What you are asked to do: Below are entries; copy exactly the lines from the one with "You are a computer-use agent. Viewport: 892px" through the one with "Select 'Show hidden", both included, and leave out the rest.

(Stored data)
== == ==

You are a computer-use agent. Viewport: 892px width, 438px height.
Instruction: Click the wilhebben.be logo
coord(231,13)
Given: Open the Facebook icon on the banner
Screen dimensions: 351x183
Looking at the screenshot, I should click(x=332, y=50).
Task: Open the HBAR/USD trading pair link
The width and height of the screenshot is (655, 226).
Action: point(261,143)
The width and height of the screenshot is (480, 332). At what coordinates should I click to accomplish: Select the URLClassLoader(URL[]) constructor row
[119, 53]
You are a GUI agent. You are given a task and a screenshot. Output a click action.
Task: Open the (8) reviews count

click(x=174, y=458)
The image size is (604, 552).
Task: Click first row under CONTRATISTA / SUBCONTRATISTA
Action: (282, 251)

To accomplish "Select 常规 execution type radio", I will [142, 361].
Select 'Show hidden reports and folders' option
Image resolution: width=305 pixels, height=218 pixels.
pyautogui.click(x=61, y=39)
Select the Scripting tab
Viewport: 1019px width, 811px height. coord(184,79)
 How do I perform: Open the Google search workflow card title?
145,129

== == ==

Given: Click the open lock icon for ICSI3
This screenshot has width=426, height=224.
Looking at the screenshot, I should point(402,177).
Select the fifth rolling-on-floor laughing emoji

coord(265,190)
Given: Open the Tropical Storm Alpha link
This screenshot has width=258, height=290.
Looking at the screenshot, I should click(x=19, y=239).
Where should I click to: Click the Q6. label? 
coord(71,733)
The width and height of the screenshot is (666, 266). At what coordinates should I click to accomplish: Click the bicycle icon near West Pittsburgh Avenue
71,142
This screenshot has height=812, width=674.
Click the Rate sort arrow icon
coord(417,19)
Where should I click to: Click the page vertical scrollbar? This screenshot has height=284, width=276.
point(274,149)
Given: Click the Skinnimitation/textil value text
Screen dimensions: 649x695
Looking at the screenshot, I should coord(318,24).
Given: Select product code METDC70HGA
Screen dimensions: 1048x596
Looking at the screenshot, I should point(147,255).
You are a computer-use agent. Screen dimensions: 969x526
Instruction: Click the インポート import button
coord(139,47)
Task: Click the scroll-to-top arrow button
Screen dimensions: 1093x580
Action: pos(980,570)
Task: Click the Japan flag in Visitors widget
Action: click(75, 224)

== == ==

Answer box:
You are a computer-use agent. Viewport: 892px width, 438px height.
Instruction: Click the wilhebben.be logo
coord(231,13)
Given: Open the Facebook icon on the banner
Screen dimensions: 351x183
Looking at the screenshot, I should click(x=332, y=50).
Task: Open the HBAR/USD trading pair link
The width and height of the screenshot is (655, 226).
Action: point(261,143)
The width and height of the screenshot is (480, 332). At what coordinates should I click to accomplish: Select the URLClassLoader(URL[]) constructor row
[119, 53]
You are a GUI agent. You are given a task and a screenshot. Output a click action.
Task: Open the (8) reviews count

click(x=174, y=458)
The image size is (604, 552).
Task: Click first row under CONTRATISTA / SUBCONTRATISTA
Action: (282, 251)

To accomplish "Select 常规 execution type radio", I will [142, 361].
Select 'Show hidden reports and folders' option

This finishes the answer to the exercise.